=== Brief ===
Give again the lines from the line with "The width and" to the last line of the records, exactly and in full. Do not carry over any pictures.

=== Records ===
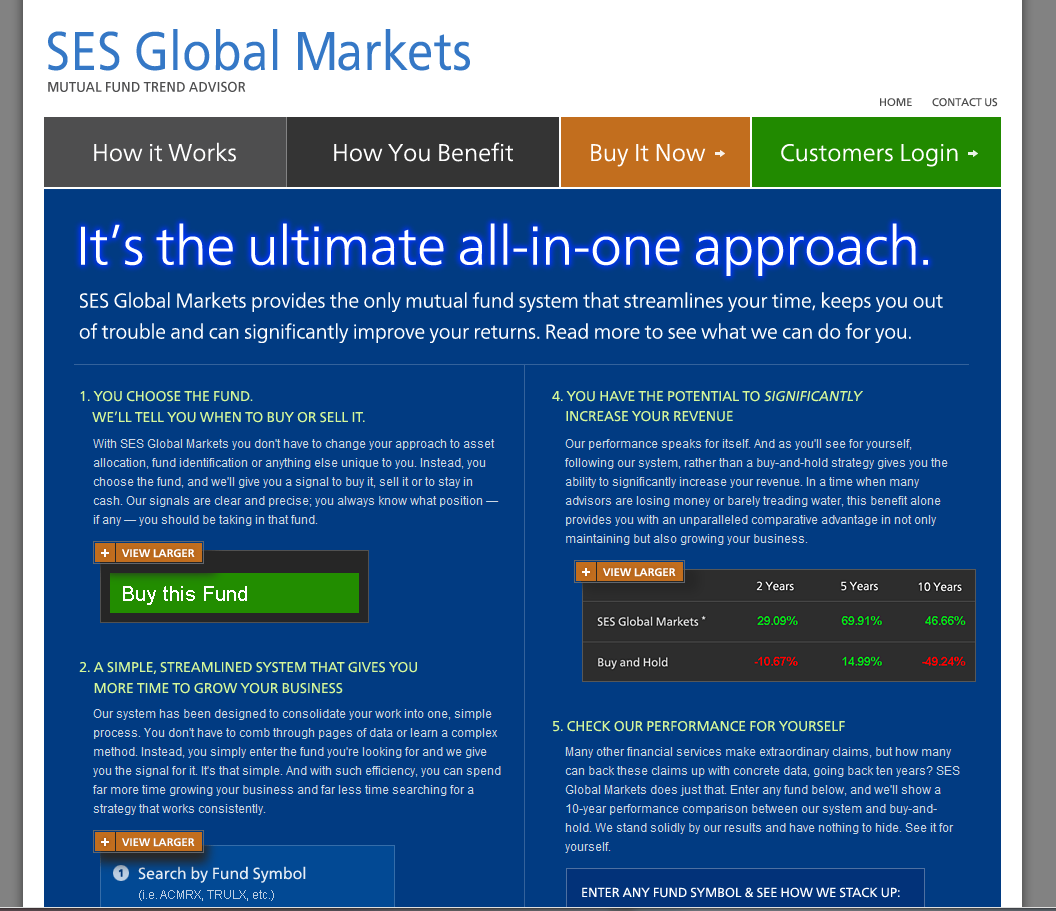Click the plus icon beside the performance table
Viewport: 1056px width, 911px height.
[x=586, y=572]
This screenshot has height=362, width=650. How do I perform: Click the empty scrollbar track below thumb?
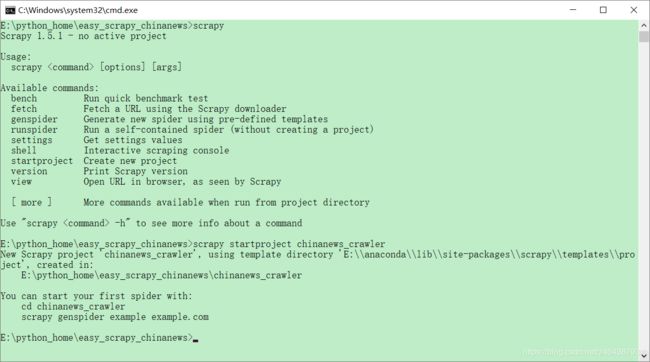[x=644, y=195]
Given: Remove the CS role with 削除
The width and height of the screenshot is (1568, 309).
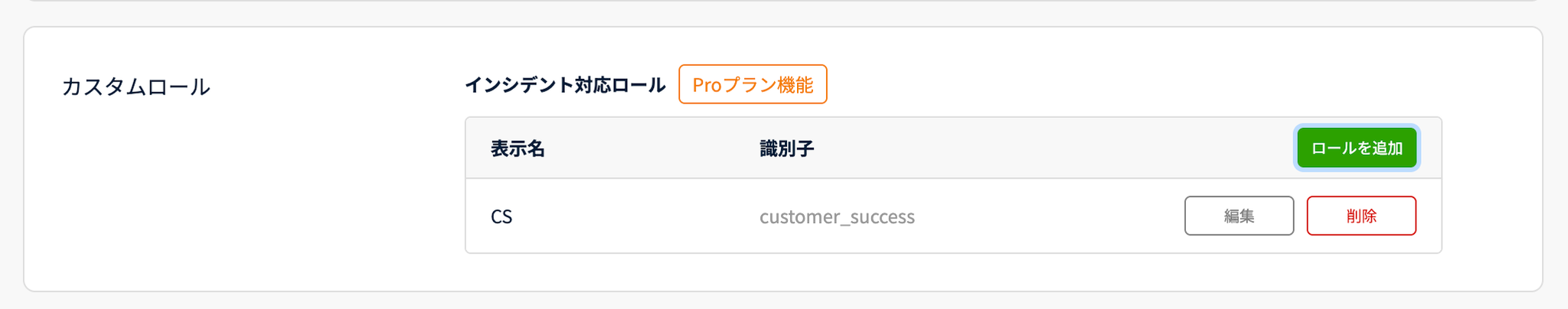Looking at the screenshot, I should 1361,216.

=== Written response ===
The width and height of the screenshot is (1568, 309).
Looking at the screenshot, I should 1361,216.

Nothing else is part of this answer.